Since Senate candidates matter more than House candidates and are better known by the voters, have you seen this absolutely hillarious video of Democrat candidate in South Carolina, Alvin Greene: http://www.youtube.com/watch?v=_HER2pGdAak&fe… ? This video is absolutely hysterical. We've got the drive-by media running around hyping up some witchcraft of Christine O'Donnell in high school, but who's pointing out the idiot candidates running the left is throwing up? It's a good thing that Alvin Greene is running for the big-times in Senate and is not off anybody's radar by running for the House. And remember, DeMint started the recession…
The big difference, Bux, is that nobody is quite sure how Greene got on the ballot. (In fact, the Democratic party in South Carolina looked into having him removed, I am pretty sure.) This race was never on anyone's radar, and whatever attention it was attracting after he won was only because Greene was such a strange and sad presence. O'Donnell, on the other hand, won a primary that few expected her to win up until the very end, and her victory, which was due to Teabagger support, threw what should have been a definite Republican seat into the Democratic column. Plus, while wasn't a well known figure, she has a history going back into the 1990s of making bizarre comments on television and supporting absurd causes.

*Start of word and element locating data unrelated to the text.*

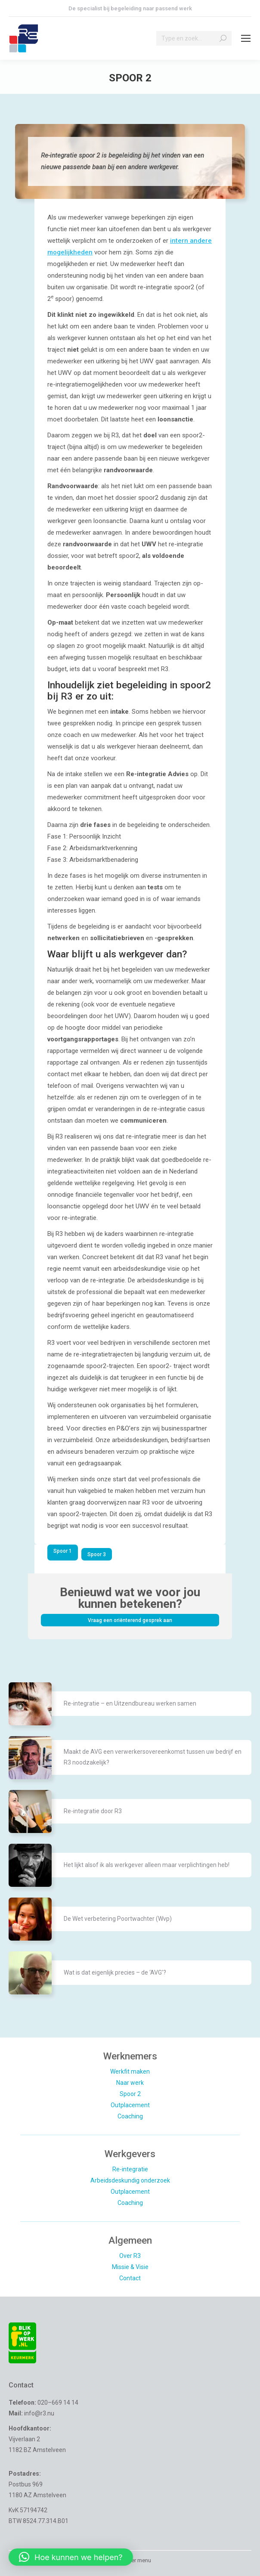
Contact (130, 2278)
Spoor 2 (130, 2093)
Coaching (130, 2116)
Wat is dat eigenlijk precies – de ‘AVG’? (115, 1972)
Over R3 (130, 2255)
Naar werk (130, 2082)
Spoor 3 (96, 1554)
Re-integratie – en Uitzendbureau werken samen (130, 1703)
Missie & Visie (130, 2266)
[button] (71, 2557)
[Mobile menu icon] (245, 38)
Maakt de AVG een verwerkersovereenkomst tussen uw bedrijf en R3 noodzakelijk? (152, 1757)
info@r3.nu (39, 2413)
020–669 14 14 (57, 2402)
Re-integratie (130, 2169)
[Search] (194, 38)
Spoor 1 (62, 1551)
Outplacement (130, 2105)
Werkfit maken (130, 2071)
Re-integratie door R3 (93, 1811)
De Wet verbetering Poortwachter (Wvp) (118, 1918)
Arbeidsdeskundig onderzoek (130, 2180)
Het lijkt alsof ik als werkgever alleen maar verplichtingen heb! (146, 1864)
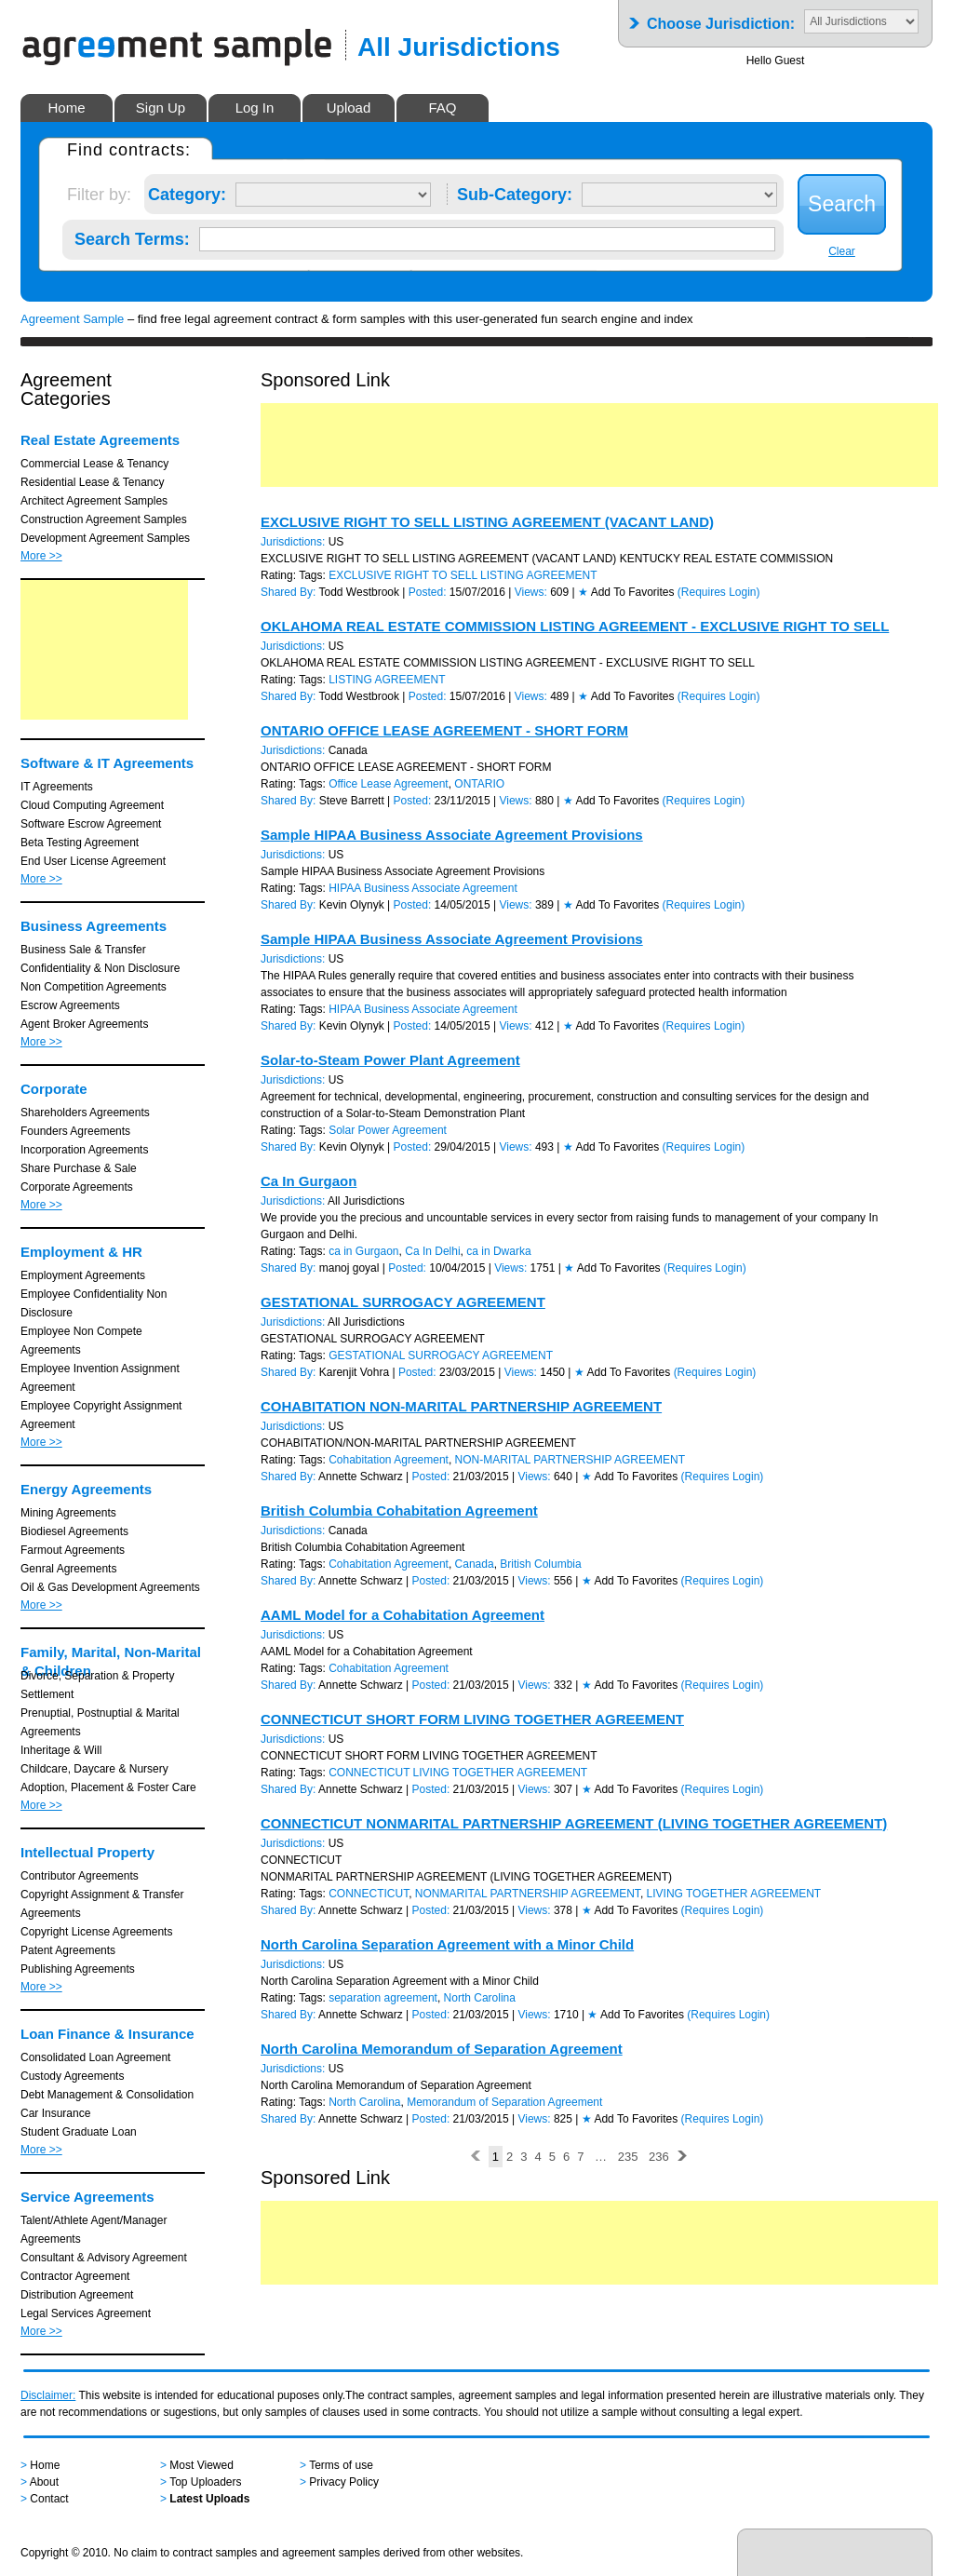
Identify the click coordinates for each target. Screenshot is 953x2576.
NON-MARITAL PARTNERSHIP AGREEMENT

I have absolutely no idea what your point is Brian J. If you're trying to point out that O'Donnell blew it for an otherwise potential Republican victory whereas DeMint was expected to win even if Mickey Mouse was nominated for the Dem candidate, no duh. That might make a difference in terms of final election outcomes but not in terms of proving that whacky candidates don't exist on the left, which was my point. If you're trying to say that the difference between these two is that the Republicans backed O'Donnell whereas the Dems did not back Greene, you've fallen in the trap of equating tea party candidates with tote-the-party-line Republicans, even if most tea party candidates happen to be running on a Republican ticket. As has been pointed out on this site, the Republican party was hardly unified in getting behind O'Donnell.
The point is that a O'Donnell was being taken seriously by a solid part of the Republican base in Delaware. Nobody expected her to win up until the end, but it was not a complete and utter surprise like it was in South Carolina. To this day, I don't think anyone has presented an explaination for how Greene won other than, "He was there, and he wasn't someone else, so people voted for him." In other words, he was there almost as an accident, and O'Donnell wasn't. The Republican party nationally might not be behind O'Donnell-which makes sense, since she is going to lose badly-but the base of the party in Delaware was. There wasn't any such base of support for Greene in South Carolina, and there certainly wasn't any such base of support nationally, as nobody knew who he was. It's a big, big difference.